Nortel’s schizophrenic tendencies tell you just about everything you need to know about the bear market, and it’s also a sobering reminder of how the old buy-and-hold mantra is looking as worn and tired as a Nortel analyst’s buy recommendation.
In recent months, Nortel has been on a general uptrend but, just as some giddy analysts with their busted crystal balls started to jump on the bandwagon with ambitious targets and forecasts of profitability for 2003 – boom!
The stock tanked again, delivering yet another nail in the coffin of the buy-and-hold investor.
The one-time, must-own blue-chip of Canadians has become a speculative play, playing into the hands of savvy traders and gutsy short-sellers.
If you’re a patient swing trader who got lucky and bought Nortel near its 67-cent bottom of just over three months ago, you could have scored a five-bagger with the stock quintupling to $3.98 as of Jan. 14.
But you could’ve done even better by playing Nortel’s violent swings on the way up.

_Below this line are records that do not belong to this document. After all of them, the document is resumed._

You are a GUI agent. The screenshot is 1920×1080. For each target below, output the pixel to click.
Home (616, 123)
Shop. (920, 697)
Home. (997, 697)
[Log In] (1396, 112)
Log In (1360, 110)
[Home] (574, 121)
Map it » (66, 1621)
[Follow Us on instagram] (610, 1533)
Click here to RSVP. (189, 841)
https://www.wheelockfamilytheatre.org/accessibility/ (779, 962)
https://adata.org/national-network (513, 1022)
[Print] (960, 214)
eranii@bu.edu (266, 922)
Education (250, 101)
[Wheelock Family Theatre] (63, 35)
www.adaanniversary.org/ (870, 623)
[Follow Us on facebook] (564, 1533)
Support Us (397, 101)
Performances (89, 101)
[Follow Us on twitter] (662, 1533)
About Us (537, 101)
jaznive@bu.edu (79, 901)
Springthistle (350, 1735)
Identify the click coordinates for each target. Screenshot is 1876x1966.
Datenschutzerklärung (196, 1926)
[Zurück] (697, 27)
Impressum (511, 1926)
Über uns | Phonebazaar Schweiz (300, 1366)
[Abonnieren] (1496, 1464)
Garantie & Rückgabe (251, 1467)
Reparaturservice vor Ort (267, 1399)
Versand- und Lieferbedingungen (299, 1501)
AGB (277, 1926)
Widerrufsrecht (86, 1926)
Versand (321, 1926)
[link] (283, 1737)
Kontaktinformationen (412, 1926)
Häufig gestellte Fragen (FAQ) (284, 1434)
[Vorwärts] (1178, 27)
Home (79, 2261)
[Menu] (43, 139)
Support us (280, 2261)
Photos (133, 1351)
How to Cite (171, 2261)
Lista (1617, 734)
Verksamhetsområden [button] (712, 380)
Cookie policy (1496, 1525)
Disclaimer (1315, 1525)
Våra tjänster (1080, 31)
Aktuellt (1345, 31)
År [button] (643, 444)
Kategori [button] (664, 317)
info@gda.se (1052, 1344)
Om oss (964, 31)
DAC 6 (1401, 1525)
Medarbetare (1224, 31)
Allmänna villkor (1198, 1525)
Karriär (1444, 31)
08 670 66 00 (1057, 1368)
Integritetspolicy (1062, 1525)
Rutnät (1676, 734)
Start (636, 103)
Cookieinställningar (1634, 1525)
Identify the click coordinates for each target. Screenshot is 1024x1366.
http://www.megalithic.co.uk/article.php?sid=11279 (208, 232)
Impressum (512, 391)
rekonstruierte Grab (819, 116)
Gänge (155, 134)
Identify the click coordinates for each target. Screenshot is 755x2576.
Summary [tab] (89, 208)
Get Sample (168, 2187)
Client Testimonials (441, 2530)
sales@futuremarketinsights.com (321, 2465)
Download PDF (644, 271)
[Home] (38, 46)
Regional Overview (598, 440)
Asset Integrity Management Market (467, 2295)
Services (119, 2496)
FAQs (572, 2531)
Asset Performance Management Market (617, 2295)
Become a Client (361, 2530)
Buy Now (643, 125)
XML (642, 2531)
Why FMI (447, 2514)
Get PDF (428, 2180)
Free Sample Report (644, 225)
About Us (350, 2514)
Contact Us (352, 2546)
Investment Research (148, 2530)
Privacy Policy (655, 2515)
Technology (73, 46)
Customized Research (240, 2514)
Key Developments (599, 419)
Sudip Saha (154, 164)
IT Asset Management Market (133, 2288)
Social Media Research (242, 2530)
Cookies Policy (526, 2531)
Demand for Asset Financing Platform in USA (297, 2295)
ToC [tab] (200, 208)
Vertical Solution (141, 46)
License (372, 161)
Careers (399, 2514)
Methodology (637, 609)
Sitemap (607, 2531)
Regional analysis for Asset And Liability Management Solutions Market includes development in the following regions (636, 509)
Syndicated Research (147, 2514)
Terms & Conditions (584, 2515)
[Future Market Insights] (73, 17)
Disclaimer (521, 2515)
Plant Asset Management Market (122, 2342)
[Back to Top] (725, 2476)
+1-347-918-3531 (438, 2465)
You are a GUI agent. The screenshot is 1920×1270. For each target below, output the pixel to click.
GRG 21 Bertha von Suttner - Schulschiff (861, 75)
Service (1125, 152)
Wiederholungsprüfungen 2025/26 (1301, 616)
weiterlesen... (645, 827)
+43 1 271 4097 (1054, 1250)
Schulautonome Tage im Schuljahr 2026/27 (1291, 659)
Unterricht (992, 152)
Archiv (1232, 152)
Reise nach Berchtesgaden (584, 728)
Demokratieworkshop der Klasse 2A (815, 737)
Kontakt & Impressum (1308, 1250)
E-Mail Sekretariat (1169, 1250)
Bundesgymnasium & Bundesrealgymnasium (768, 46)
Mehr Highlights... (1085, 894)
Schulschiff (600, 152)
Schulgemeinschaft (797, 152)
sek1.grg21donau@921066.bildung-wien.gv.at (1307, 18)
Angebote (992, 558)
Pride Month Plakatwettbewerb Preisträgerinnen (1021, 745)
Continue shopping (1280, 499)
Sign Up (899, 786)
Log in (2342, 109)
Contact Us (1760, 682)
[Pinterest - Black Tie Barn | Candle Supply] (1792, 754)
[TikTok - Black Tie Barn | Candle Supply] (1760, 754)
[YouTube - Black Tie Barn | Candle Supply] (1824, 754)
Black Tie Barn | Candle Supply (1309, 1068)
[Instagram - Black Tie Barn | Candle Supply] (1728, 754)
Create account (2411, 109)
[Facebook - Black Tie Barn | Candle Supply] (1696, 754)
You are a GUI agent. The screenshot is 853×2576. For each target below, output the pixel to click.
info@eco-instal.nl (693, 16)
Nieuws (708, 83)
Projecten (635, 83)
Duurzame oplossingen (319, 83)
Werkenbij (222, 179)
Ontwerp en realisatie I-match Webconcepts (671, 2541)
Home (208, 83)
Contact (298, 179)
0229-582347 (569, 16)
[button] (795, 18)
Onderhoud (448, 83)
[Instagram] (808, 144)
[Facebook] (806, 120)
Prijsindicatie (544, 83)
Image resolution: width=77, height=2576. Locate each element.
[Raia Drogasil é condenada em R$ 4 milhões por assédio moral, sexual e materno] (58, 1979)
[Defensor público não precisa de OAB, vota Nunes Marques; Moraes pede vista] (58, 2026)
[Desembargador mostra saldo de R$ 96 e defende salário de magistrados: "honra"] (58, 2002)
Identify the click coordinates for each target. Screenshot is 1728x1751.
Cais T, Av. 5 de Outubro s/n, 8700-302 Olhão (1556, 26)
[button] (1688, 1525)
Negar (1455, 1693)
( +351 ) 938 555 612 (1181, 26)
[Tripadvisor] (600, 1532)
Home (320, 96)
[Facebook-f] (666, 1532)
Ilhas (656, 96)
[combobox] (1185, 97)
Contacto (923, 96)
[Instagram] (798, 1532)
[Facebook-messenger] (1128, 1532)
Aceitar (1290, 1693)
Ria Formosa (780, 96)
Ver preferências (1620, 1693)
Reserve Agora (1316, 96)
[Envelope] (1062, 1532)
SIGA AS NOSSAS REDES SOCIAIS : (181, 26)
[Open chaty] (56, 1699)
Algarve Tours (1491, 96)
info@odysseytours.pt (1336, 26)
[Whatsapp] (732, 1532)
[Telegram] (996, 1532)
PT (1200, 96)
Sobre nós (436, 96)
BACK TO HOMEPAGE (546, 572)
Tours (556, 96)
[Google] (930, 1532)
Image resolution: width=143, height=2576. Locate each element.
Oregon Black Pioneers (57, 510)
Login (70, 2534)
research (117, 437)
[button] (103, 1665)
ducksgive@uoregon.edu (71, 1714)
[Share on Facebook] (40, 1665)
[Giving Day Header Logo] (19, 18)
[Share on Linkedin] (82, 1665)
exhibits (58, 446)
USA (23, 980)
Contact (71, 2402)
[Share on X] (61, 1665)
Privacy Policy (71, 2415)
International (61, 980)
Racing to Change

After the stock hit the $4 range recently, a mere $120.50 off its all-time high, it showed all the legs of a spent marathoner wobbling to the finish line. Within two days, it was chopped liver again, trading as low as $3.16.
Nortel’s daily chart looks like an electrocardiogram (likely that of a Nortel day trader).
Nortel has more mood swings than Michael Jackson. The day the stock plunged to $3.16 at 7:45 a.m. MST, 15 minutes into the trading day, it made a rapid 14-cent rebound by 8:30. Then, it dipped a dime by 9:30. Then, it recovered seven cents by 11 a.m. And then rallied to $3.36 by the close.
With that kind of action, an experienced, well-schooled technical analyst could make a living off Nortel alone.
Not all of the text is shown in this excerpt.